KG-SoftMAP: Soft Knowledge-Graph Priors for Bayesian Network Structure Learning from Sparse Discrete Data
KG-SoftMAP is a novel machine learning method that improves Bayesian network structure learning from sparse discrete data by integrating imperfect domain knowledge as weighted soft priors. The approach combines expert-curated or LLM-extracted knowledge graphs with statistical scoring, demonstrating superior structure recovery on synthetic benchmarks and practical utility on real educational datasets.
KG-SoftMAP addresses a fundamental challenge in causal inference: learning directed acyclic graph (DAG) structures when observational data is sparse and incomplete. Traditional structure learning methods fail when variable pairs lack sufficient joint observations for reliable statistical scoring, a common constraint in domains like education where data collection is expensive or incomplete. This research bridges the gap between pure data-driven approaches and human domain expertise by encoding knowledge graphs as confidence-weighted priors that guide but don't dictate structure recovery.
The significance lies in its practical flexibility. The method treats knowledge sources—whether from domain experts or large language models—as soft constraints rather than hard requirements, allowing data to override incorrect prior beliefs. On synthetic benchmarks with ground-truth DAGs, KG-SoftMAP recovers meaningful partial structure even at very sparse observation rates (ρ=0.05), substantially improving upon baselines. Performance scales gracefully with data availability, reaching strong recovery rates (DF1 0.46-0.96) at moderate sparsity levels.
For real-world deployment, the method's value extends beyond pure accuracy. On educational datasets, the learned Bayesian networks function as interpretable diagnostic models, providing calibrated joint probability estimates and enabling inference from arbitrary observation subsets—capabilities that discriminative baselines like logistic regression cannot match. The approach acknowledges its own limitations: when knowledge graphs are unreliable or absent, simpler discriminative methods prove preferable.
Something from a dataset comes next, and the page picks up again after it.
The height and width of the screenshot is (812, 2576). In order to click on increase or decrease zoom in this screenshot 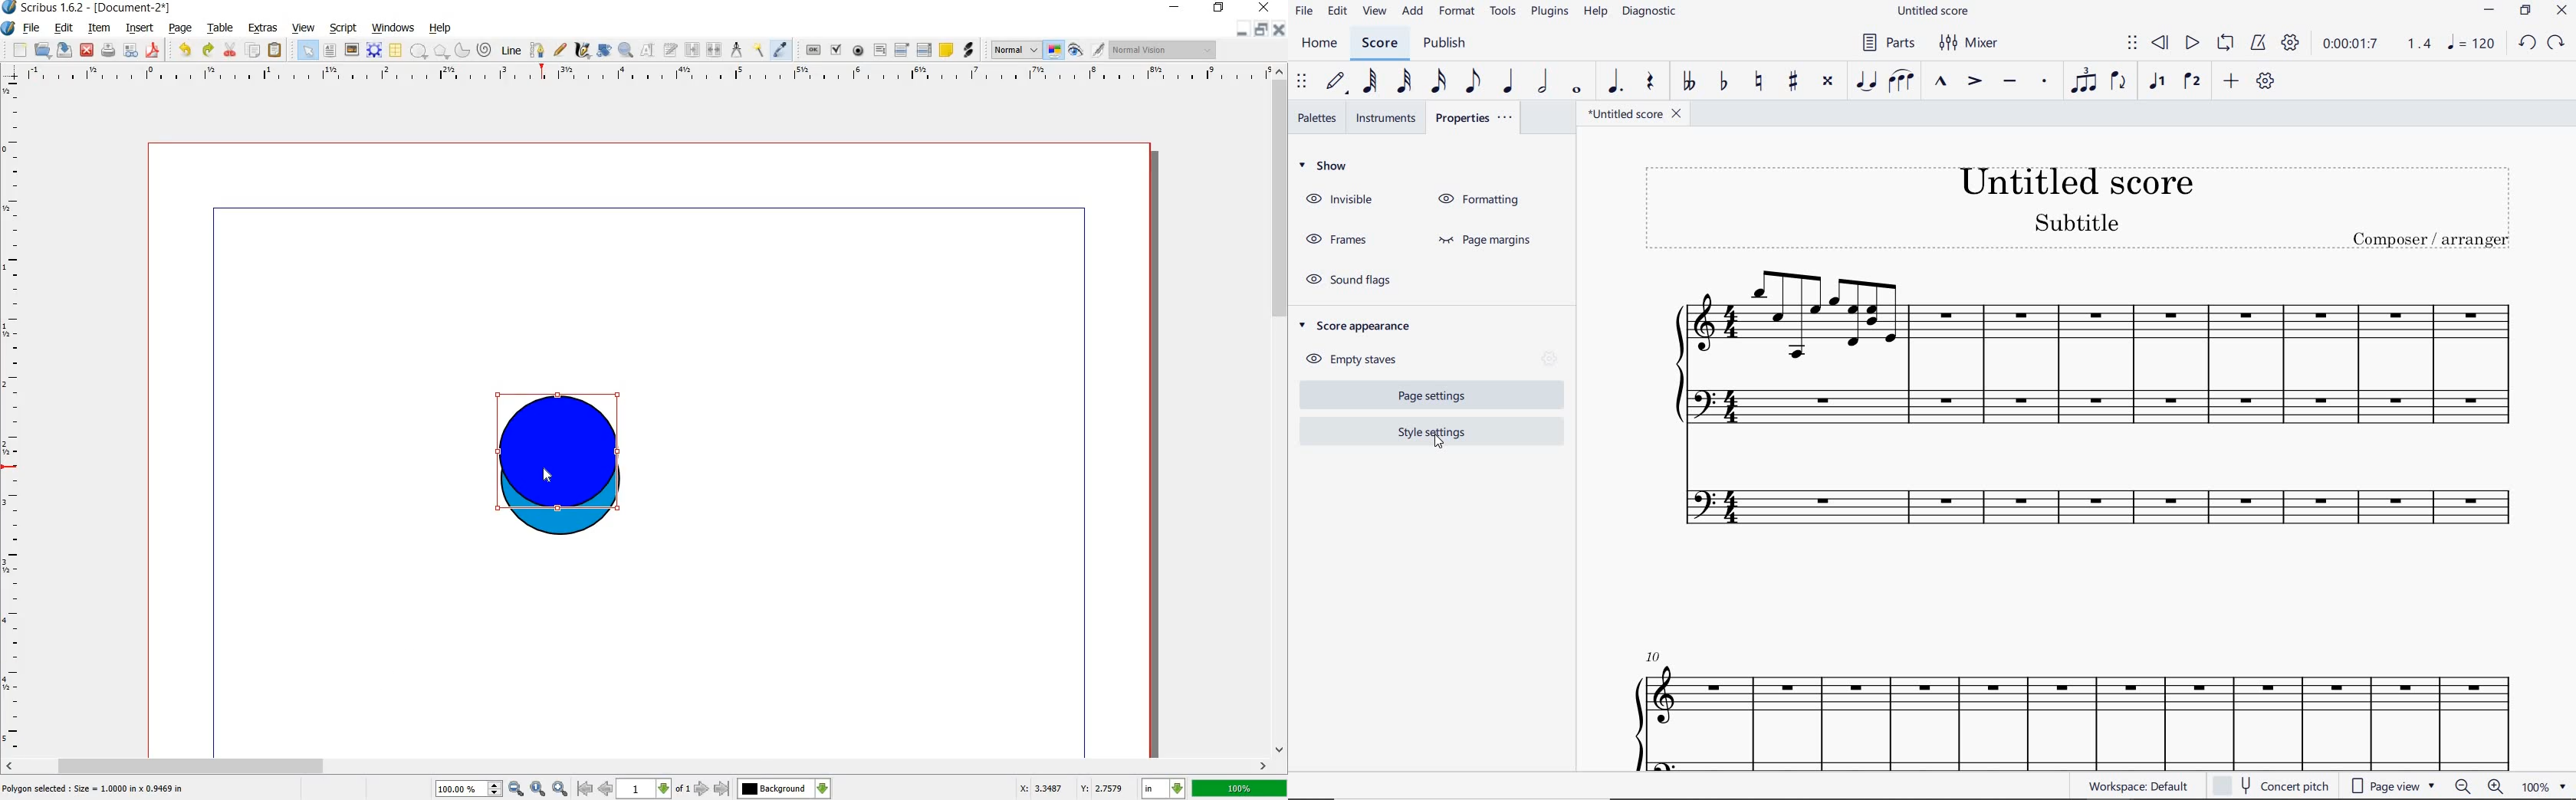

This work signals growing maturity in hybrid AI approaches that leverage both human expertise and machine learning. The demonstration of LLM-extracted knowledge graphs as viable prior sources opens pathways for scaling structured learning across domains where ground-truth knowledge exists but is imperfectly articulated.
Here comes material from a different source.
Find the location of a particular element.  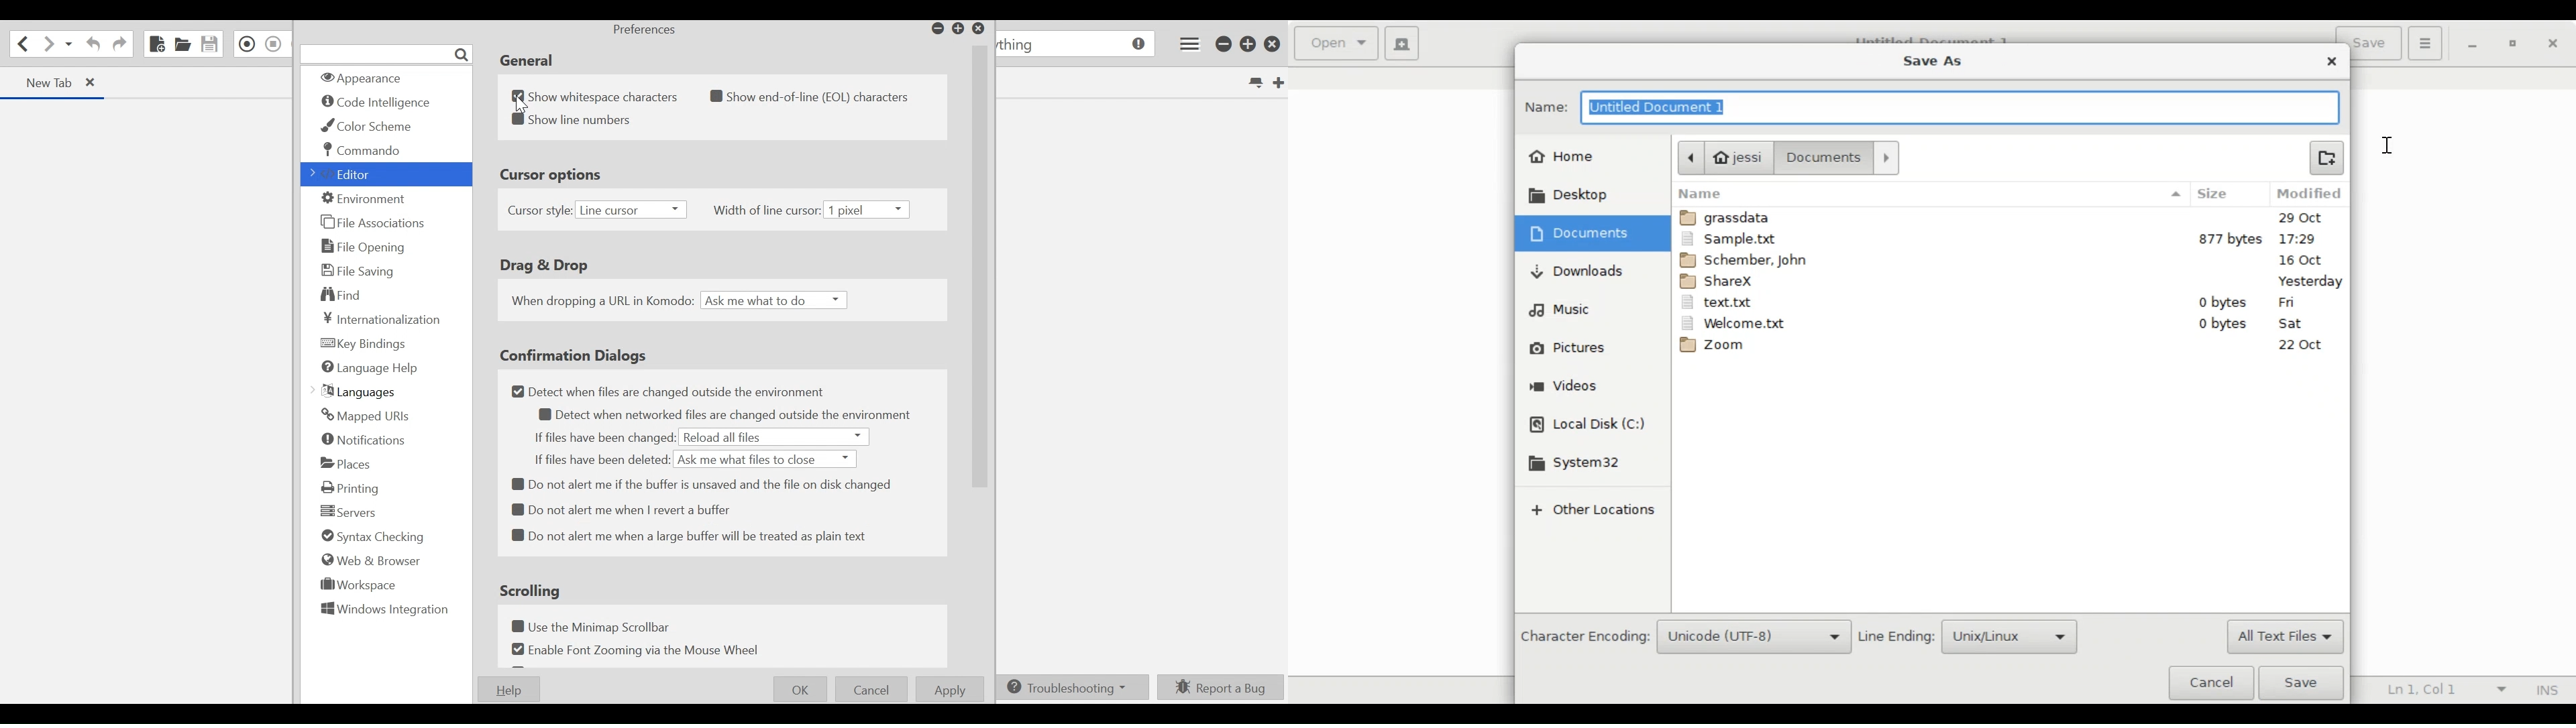

restore is located at coordinates (959, 29). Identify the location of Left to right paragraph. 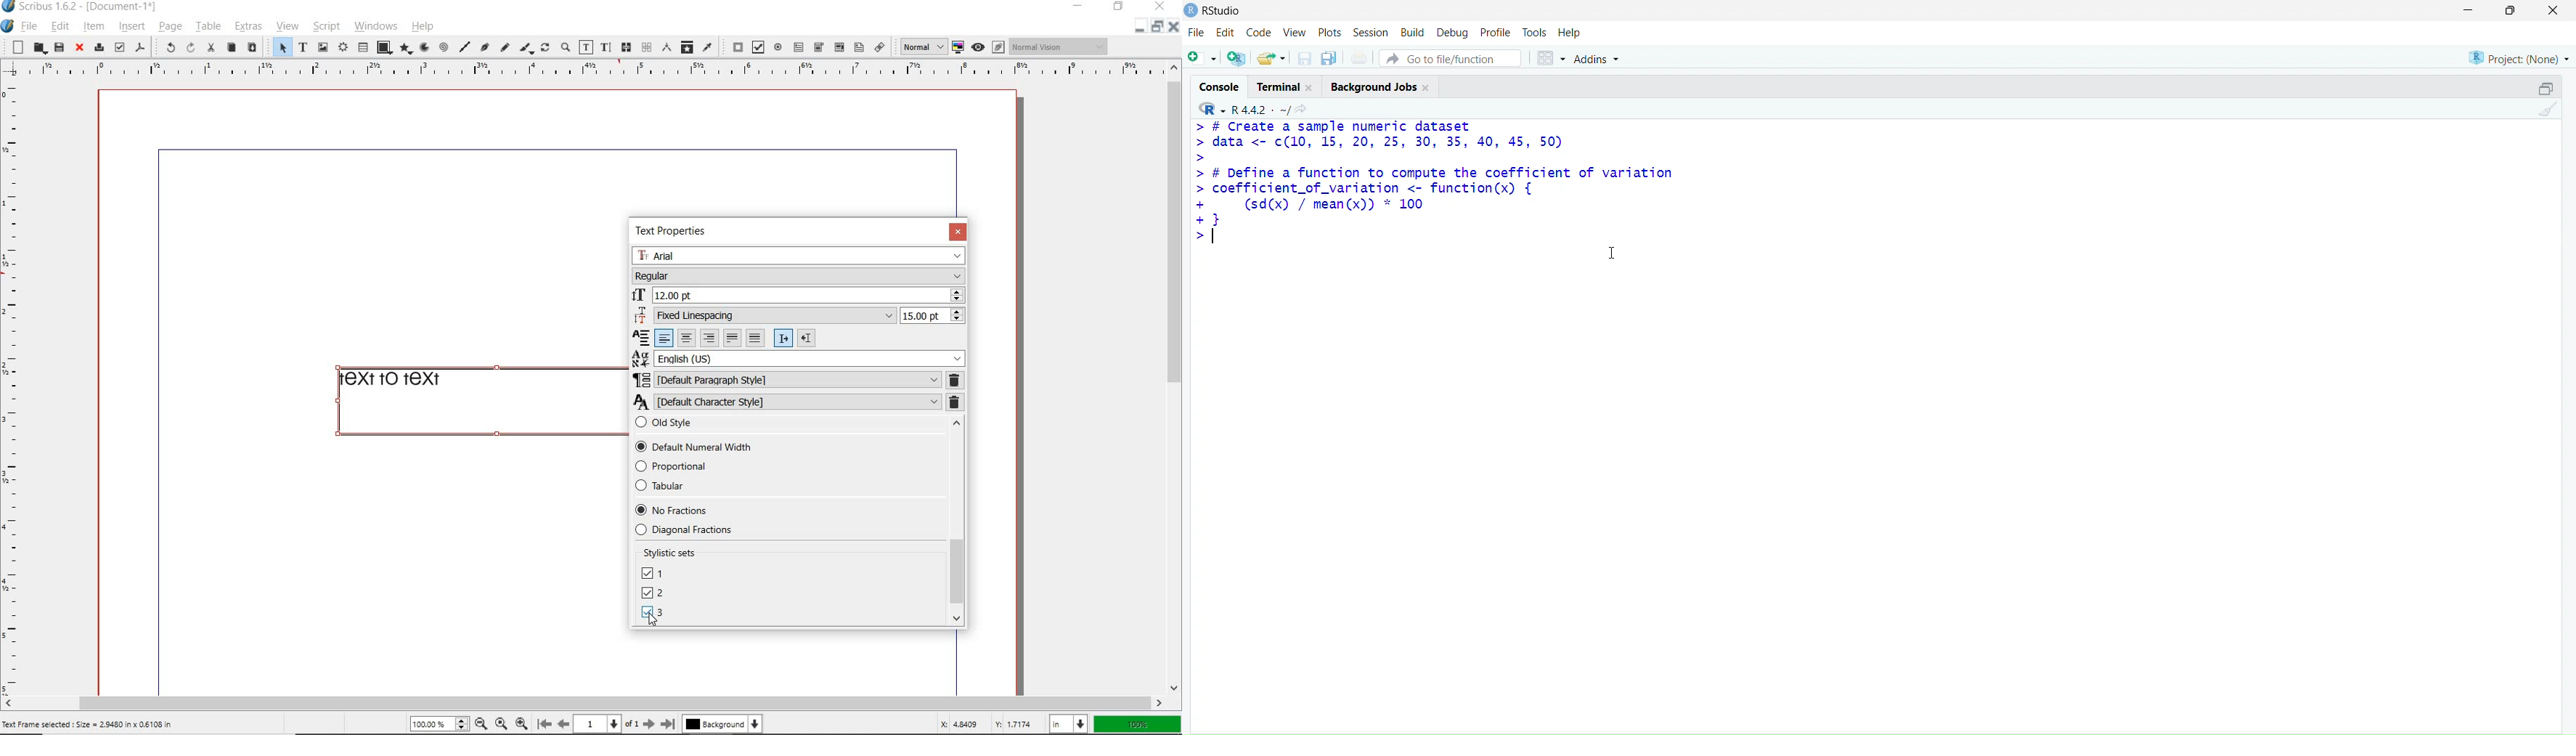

- →KG-SoftMAP enables Bayesian network learning from sparse data by encoding knowledge graphs as overridable soft priors rather than hard constraints.
- →The method demonstrates 3-7x improvement in directed structure recovery compared to data-only baselines on sparse synthetic benchmarks.
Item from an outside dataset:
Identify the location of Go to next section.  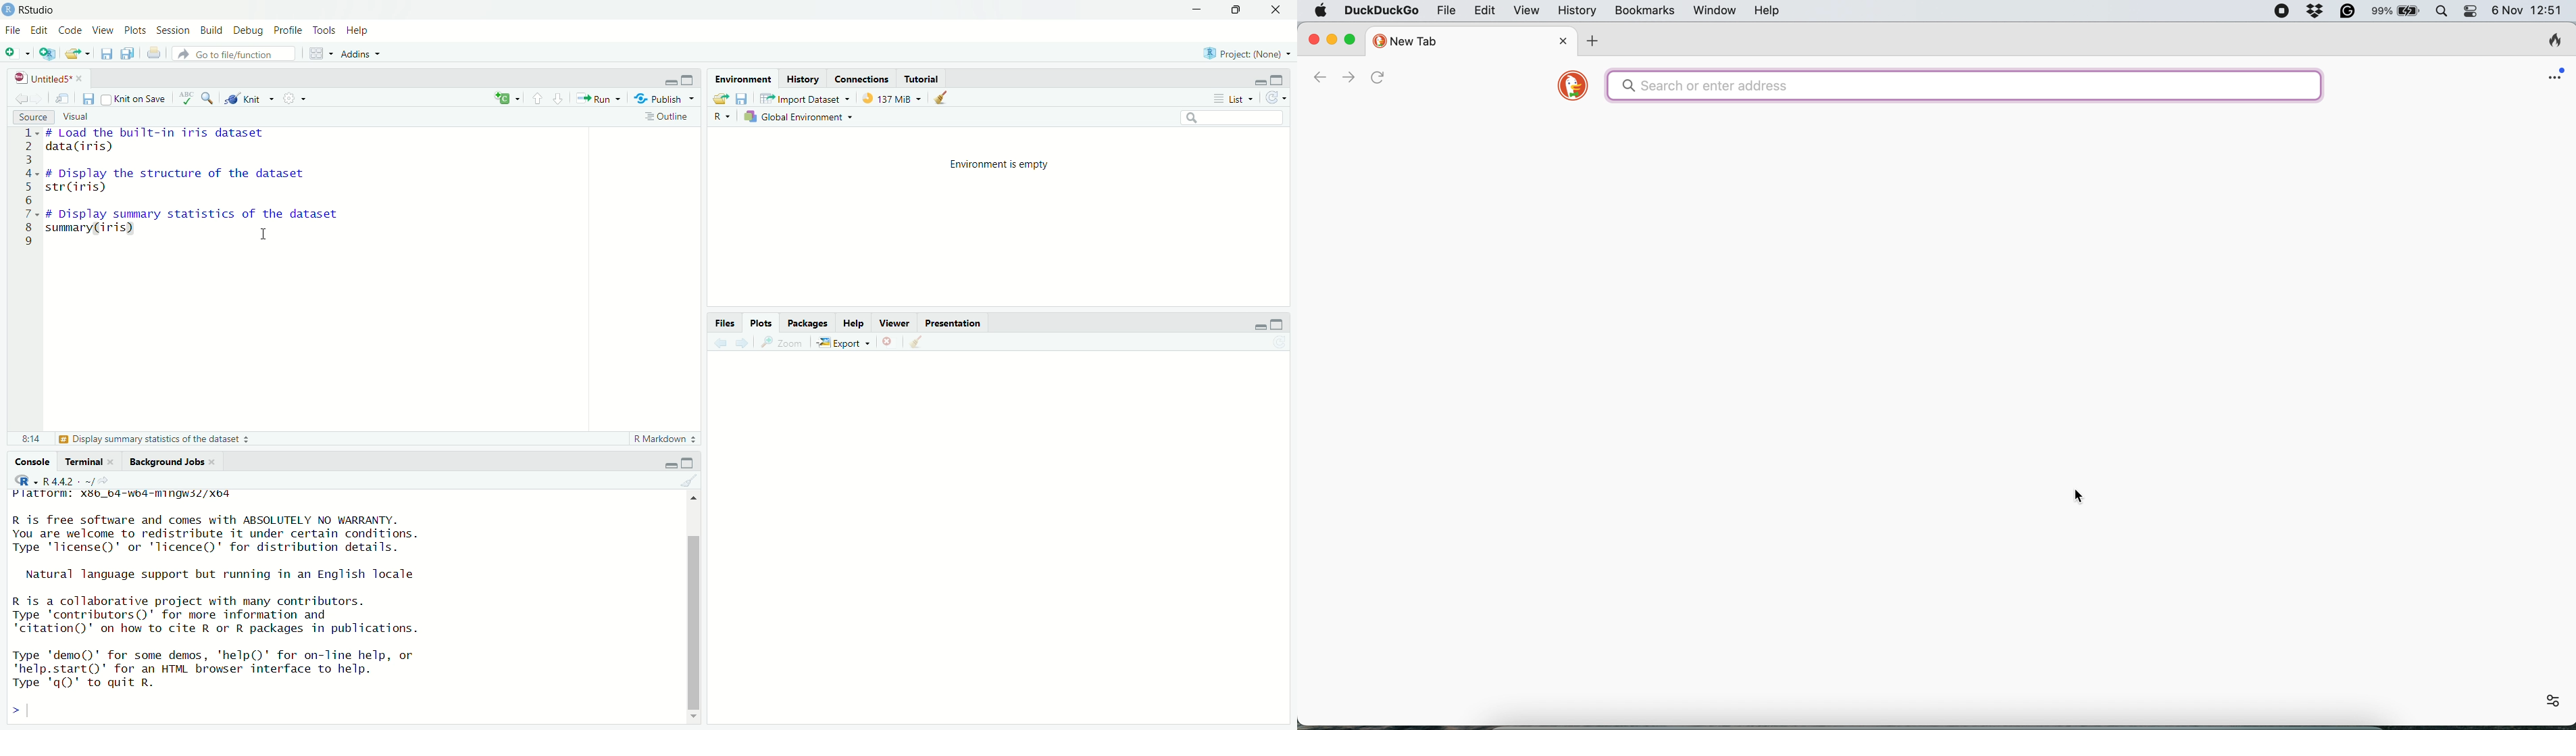
(559, 99).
- →LLM-extracted knowledge graphs are viable sources for prior construction, expanding accessibility beyond expert-curated knowledge.
- →Real-world performance on educational data shows the learned networks provide interpretable diagnostics with calibrated probabilities, though they slightly underperform pure discriminative models on classification tasks.
- →Graceful degradation occurs as knowledge graph quality declines, suggesting robustness to imperfect domain knowledge sources.